We have written code for you in order for us to loop through all of the Mamazon reviews and come up with the average positive sentiment for the reviews... but there is something wrong with our code! We've encountered 3 hours and we can't figure out how to debug them. The location of the errors is depicted below. Please help us fix our function so we can finish out our sentiment decider!

In [34]:
def getReviewSentiment(review,posWordsDict,negWordsDict):
    #your code here
    
    posWords = 0
    negWords = 0
    
    #get all the words from the review
    reviewWordsList = review.split()
    
    #loop through the words from the review
    for word in reviewWordsList:
        #1. is the word positive or negative?
        if word in posWordsDict:
            #do something
            posWords += 1
        #2. count how many positive and negative words we are encountering
        if word in negWordsDict:
            #do something
            negWords += 1
        
    #calculate the positive sentiment / negative sentiment of the review
        #hint: you only need to calculate the positive sentiment ratio and check if it is
        #above or below 0.5 to know the answer this
    #3. how do we calculate the positive sentiment ratio?
    if posWords > 0 and negWords > 0:
        positiveSentiment = posWords / (posWords + negWords)
    else:
        return 0.5
    return positiveSentiment

In [50]:
#FIX THE FOLLOWING FUNCTION:
def sentimentForAllReviews(positiveWordsFile, negativeWordsFile, reviewsFile):
    posFileHandler = open(positiveWordsFile,"r")
    posContent = posFileHandler.read()
    posWords = posContent.splitlines()
    
    negFileHandler = open(negativeWordsFile,"r")
    negContent = negFileHandler.read()
    negWords = negContent.splitlines()
    
    #Create the dictionaries with their default values
    posWordsDict = getEmptyPosDictionary(posWords)
    negWordsDict = getEmptyNegDictionary(negWords)
    
    
    #FIND THE ERRORS BELOW!
    #Hint: There are 3 errors :-)
    
    #1. Change the open mode to "r" instead of "a" - then explain what "a" means
    reviewFileHandler = open(reviewsFile,"r")
    #2. Make sure you get your string of the entire file using the .read() functin
    #before you call the spitlines() function on the contents of the file
    reviewString = reviewFileHandler.read()
    allReviewList = reviewString.splitlines()
    
    sentimentList = []
    
    for review in allReviewList:
        #call the function we wrote!
        sentiment = getReviewSentiment(review,posWordsDict,negWordsDict)
        #Use the .append() function to add an item to a list, not the += operator
        sentimentList.append(sentiment)
        
        
    #END OF ERRORS
        
    #get the average sentiment of all the reviews
    totalSentiment = 0
    for sentiment in sentimentList:
        totalSentiment += sentiment
    averageSentiment = totalSentiment/len(sentimentList)
    
    return averageSentiment
    
    

In [52]:
#This is the output that we want to see!
averageSentiment = sentimentForAllReviews("positivewords.txt","negativewords.txt","reviews.txt")
print("The average sentiment of all of the reviews is: " + str(averageSentiment))

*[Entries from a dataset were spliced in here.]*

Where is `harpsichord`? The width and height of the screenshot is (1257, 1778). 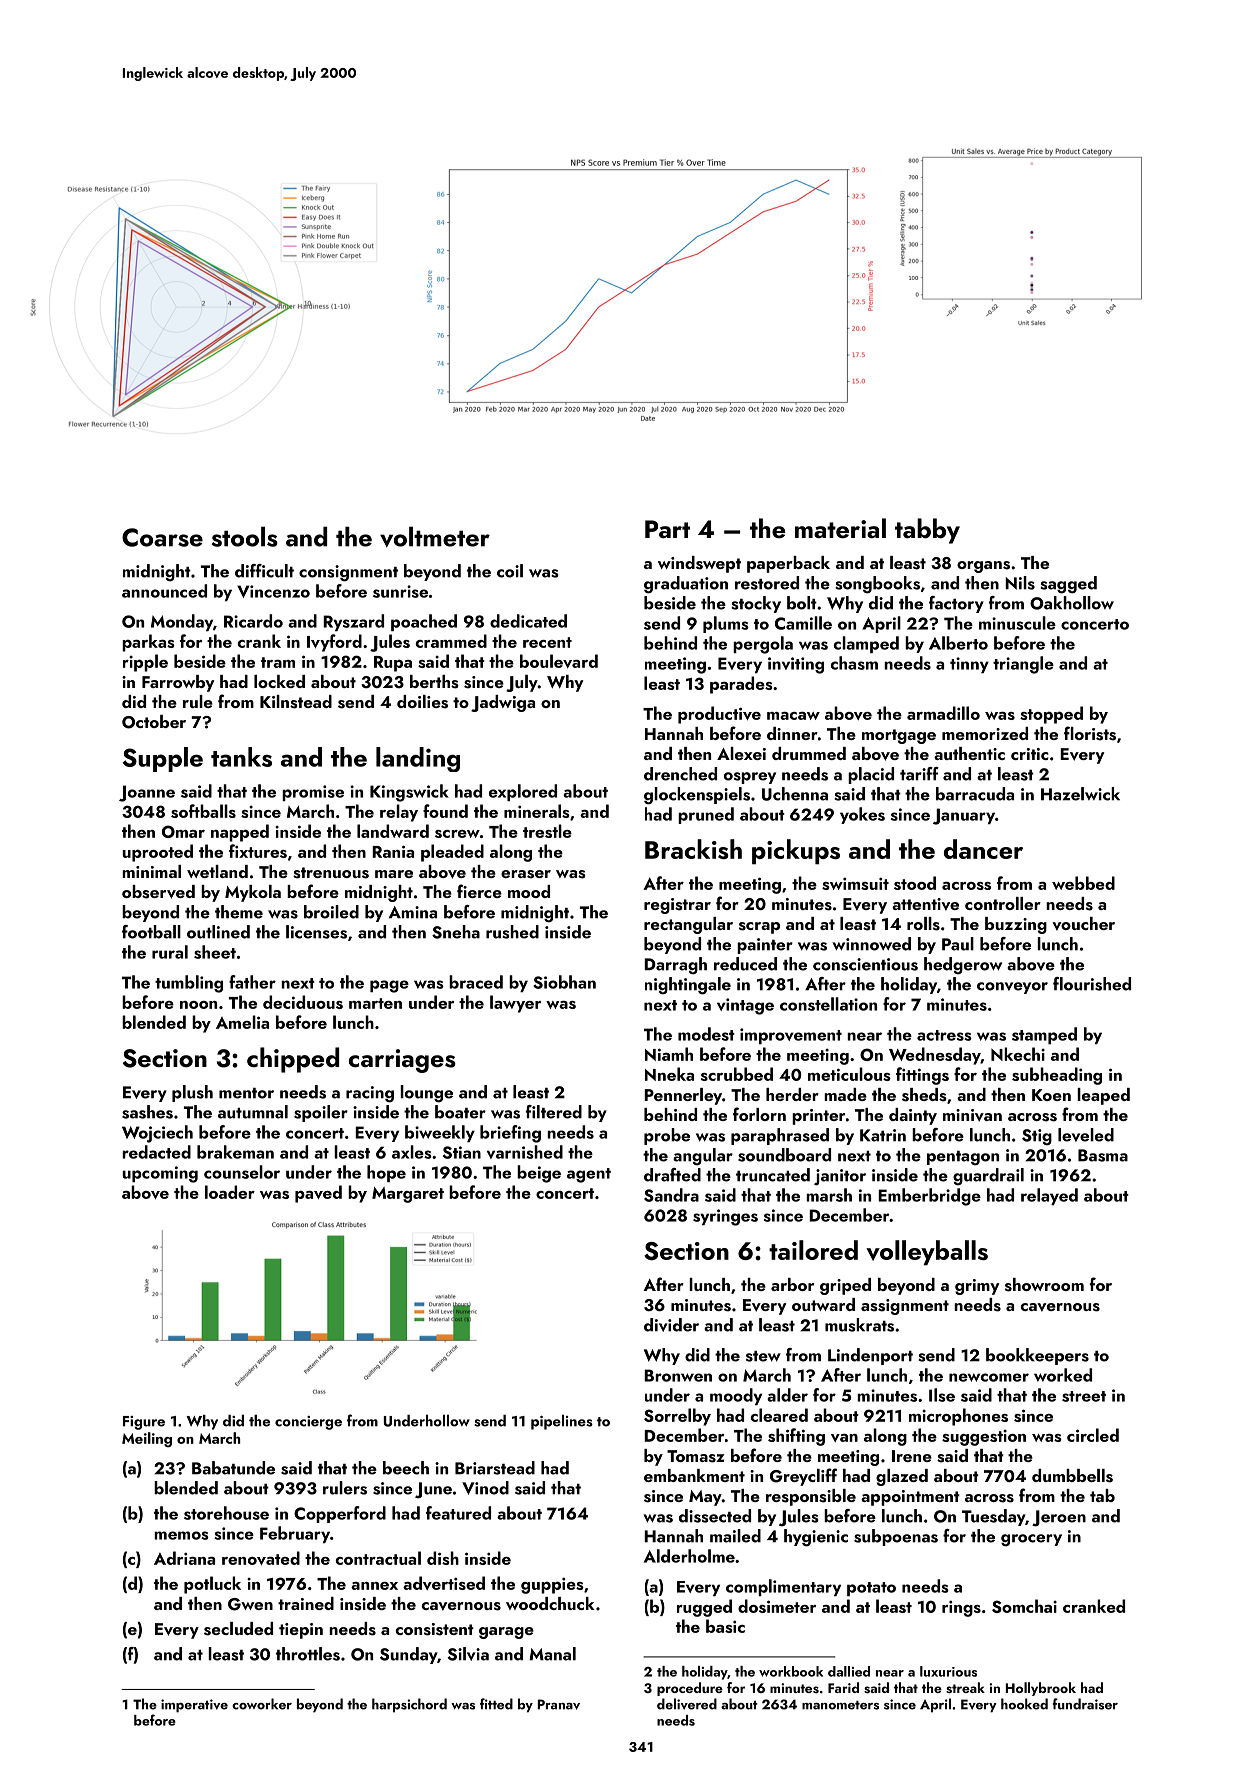 harpsichord is located at coordinates (409, 1705).
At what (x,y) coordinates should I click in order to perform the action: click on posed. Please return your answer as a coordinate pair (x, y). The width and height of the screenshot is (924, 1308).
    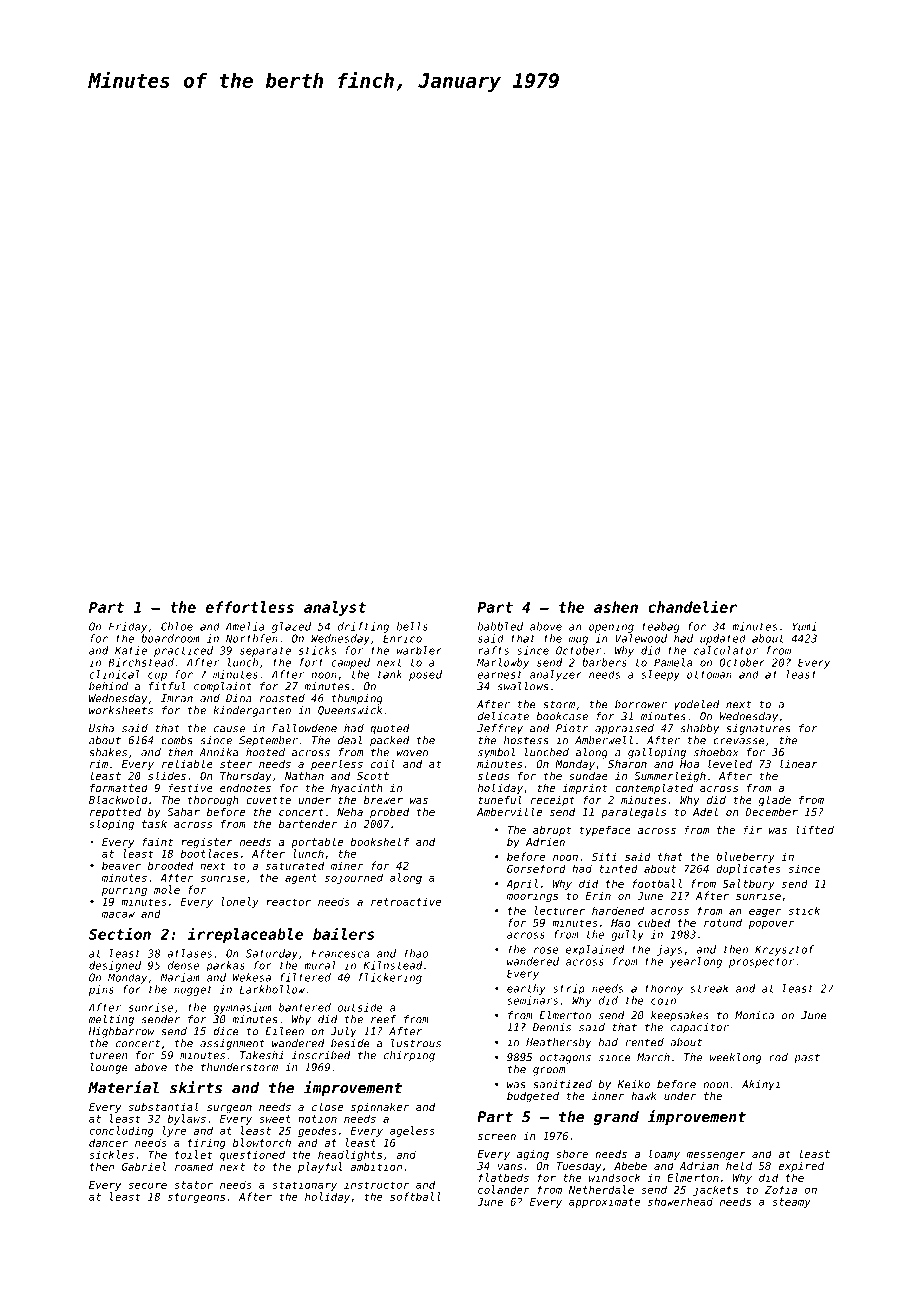
    Looking at the image, I should click on (425, 675).
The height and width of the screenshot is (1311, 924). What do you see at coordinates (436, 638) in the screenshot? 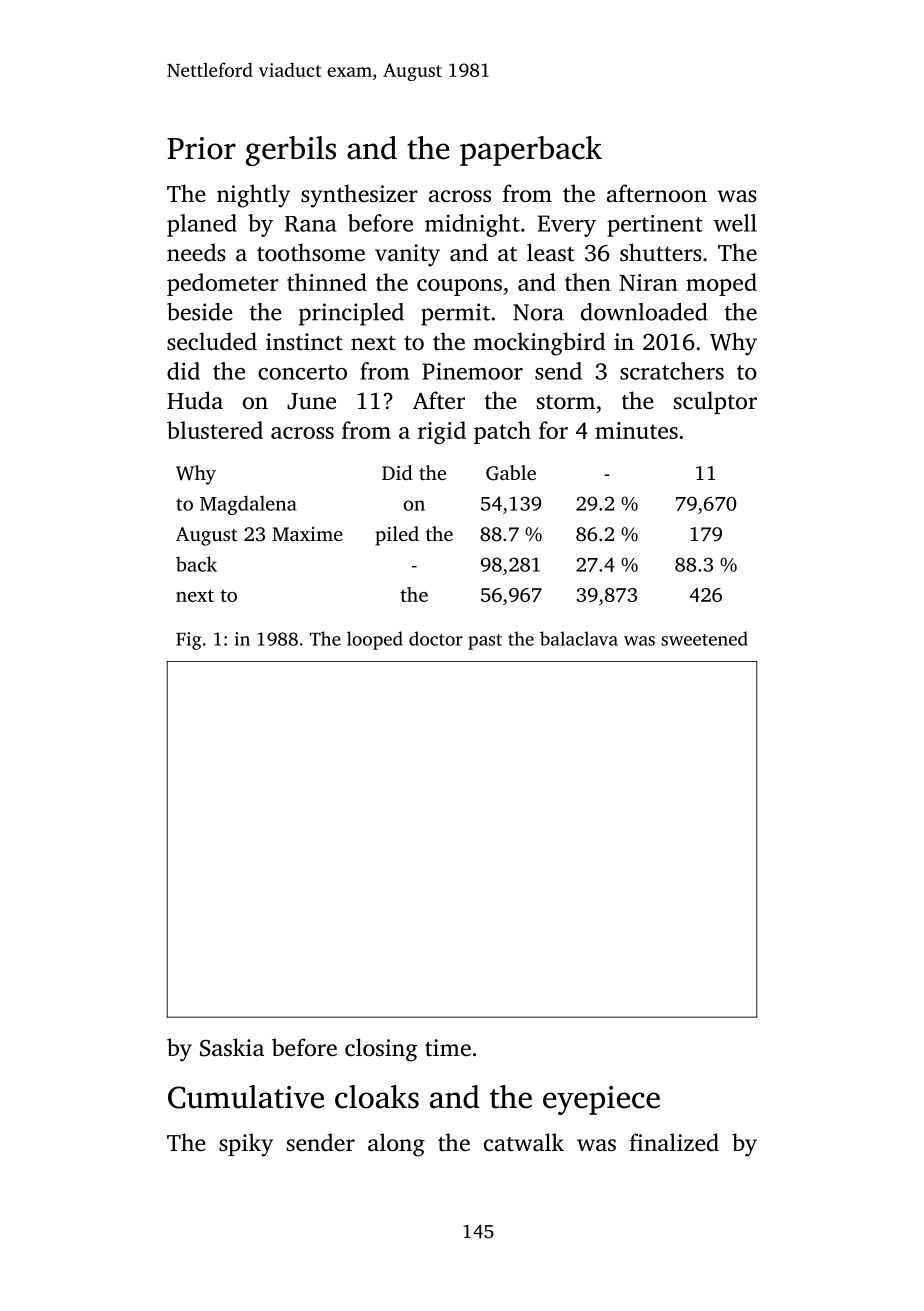
I see `doctor` at bounding box center [436, 638].
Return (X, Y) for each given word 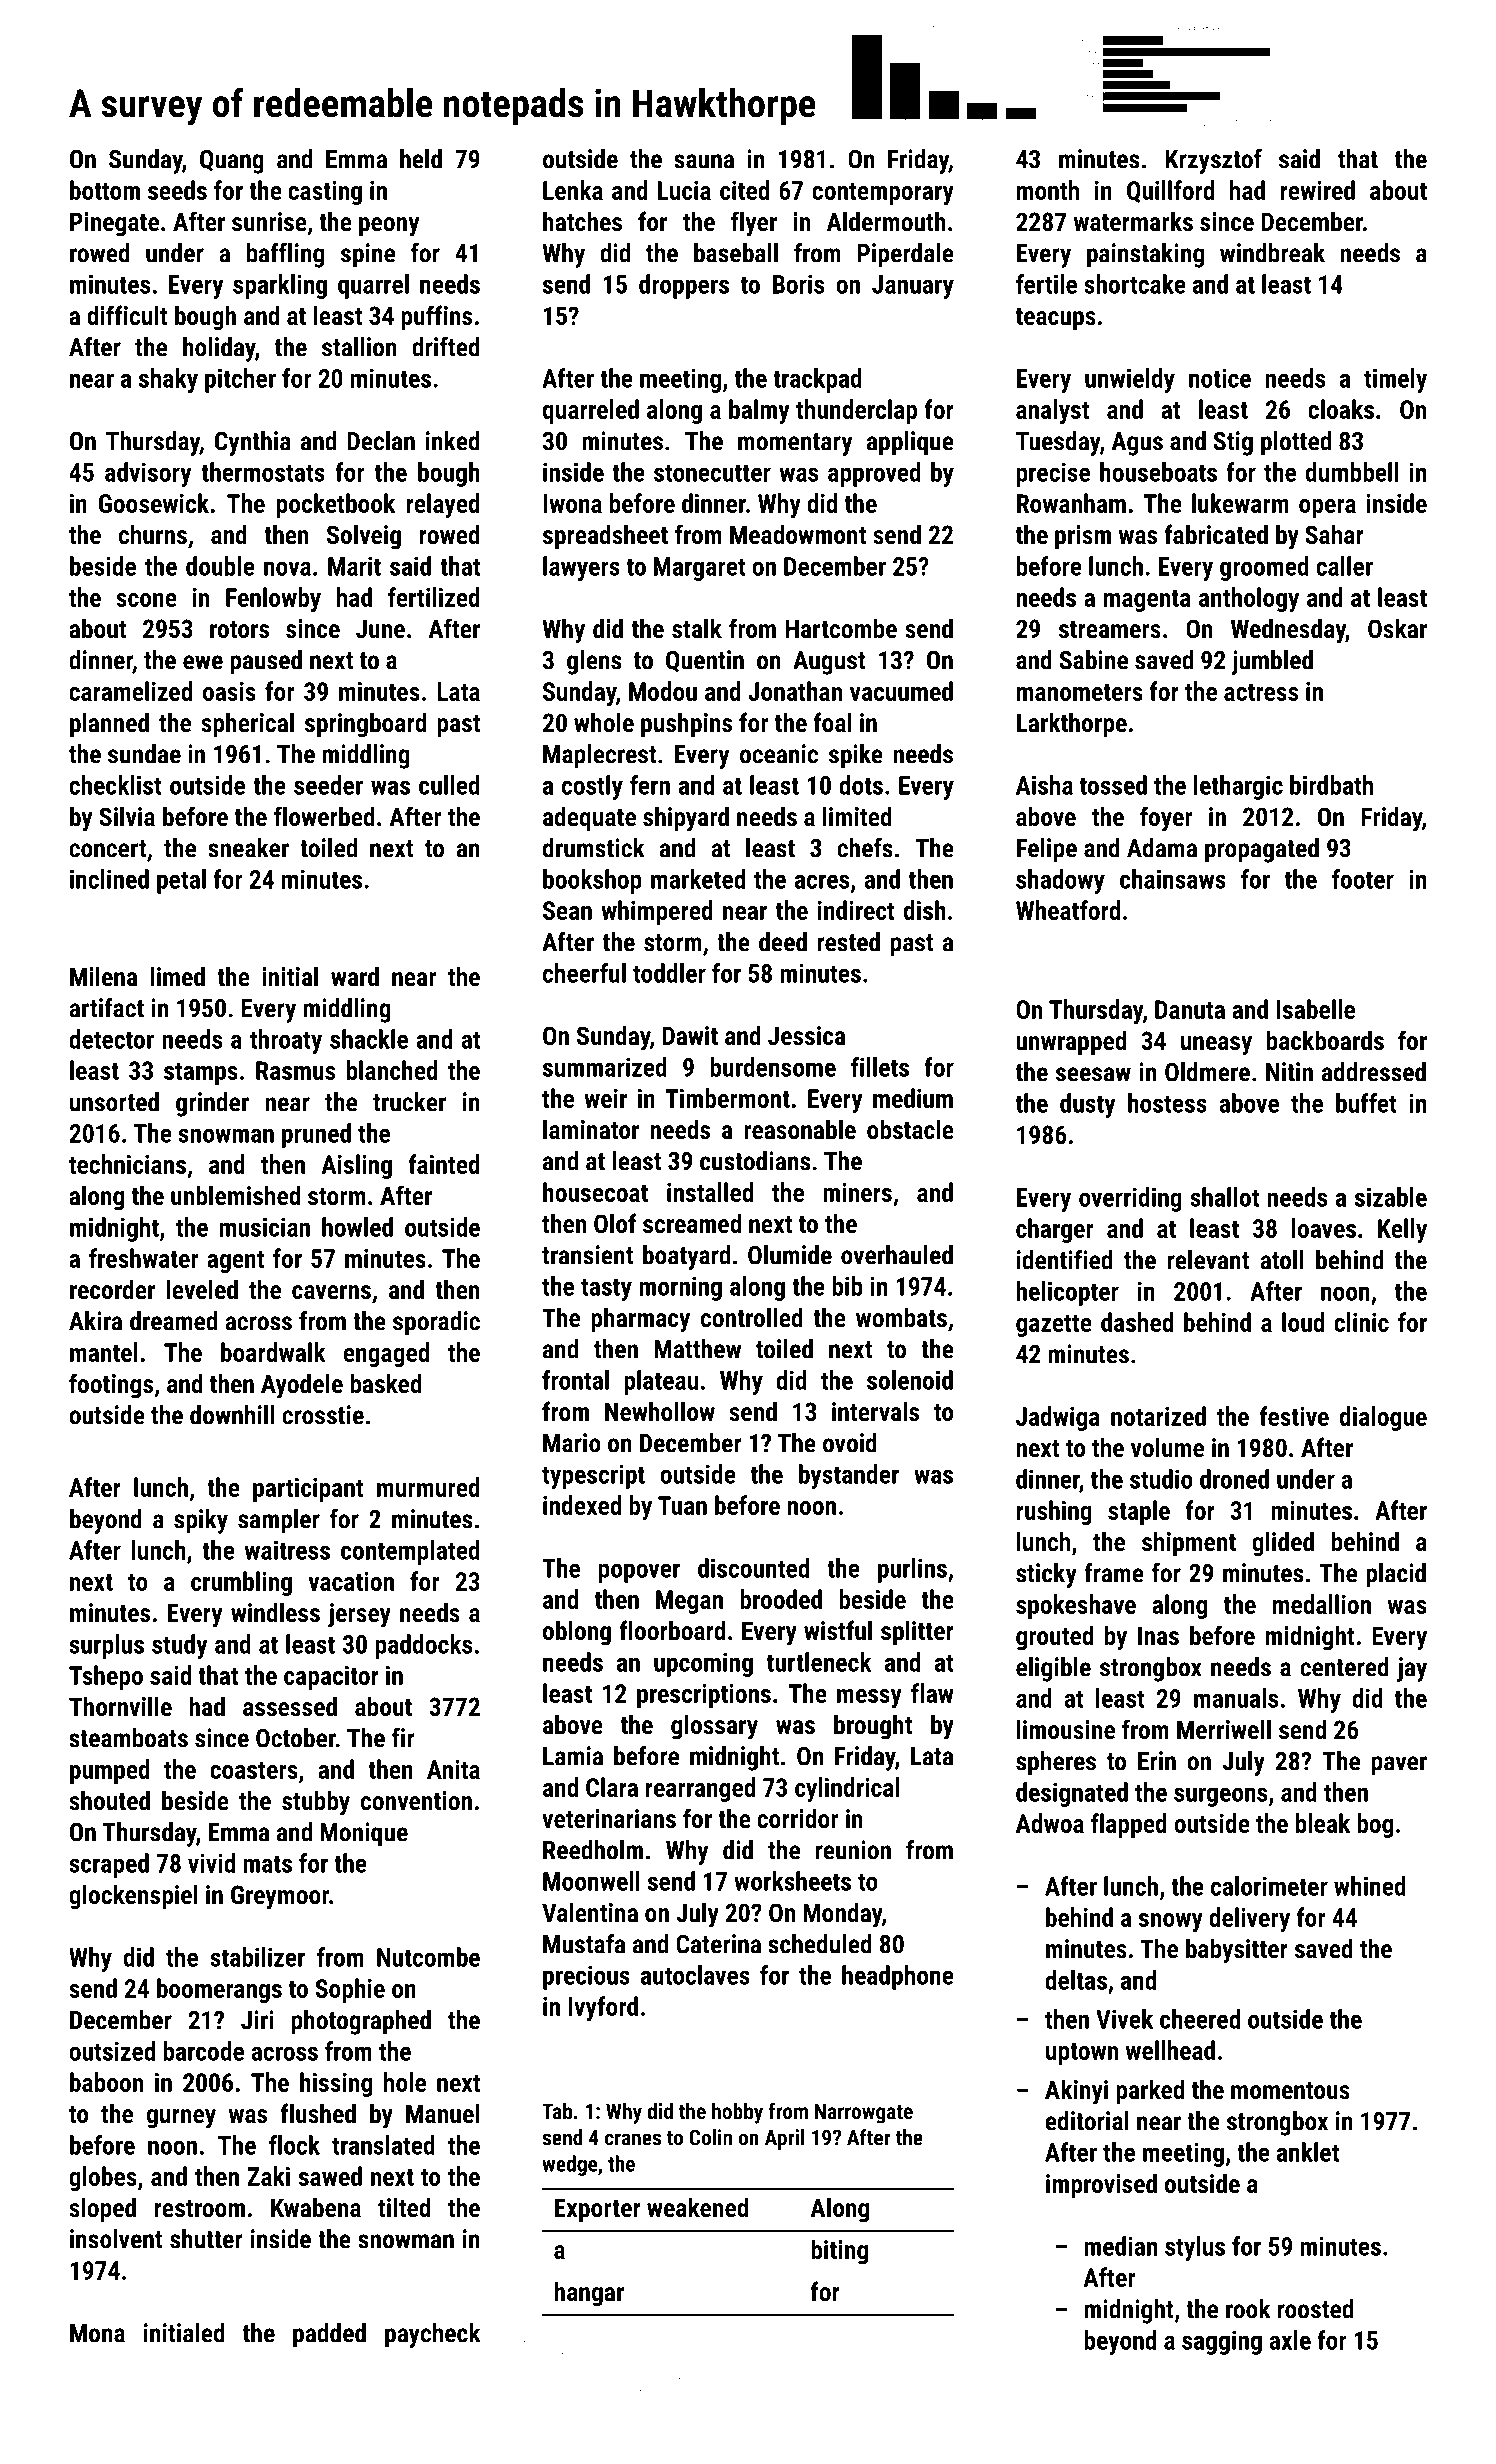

The average sentiment of all of the reviews is: 0.5405544234784411


Amazing work! On behalf of everyone at Mamazon, we want to thank you for your dedication to our company and to our customers, but especially to those who create the products. We are sure they will be grateful for your sentiment analysis algorithm for their reviews so they can get the rankings they *deserve*!!!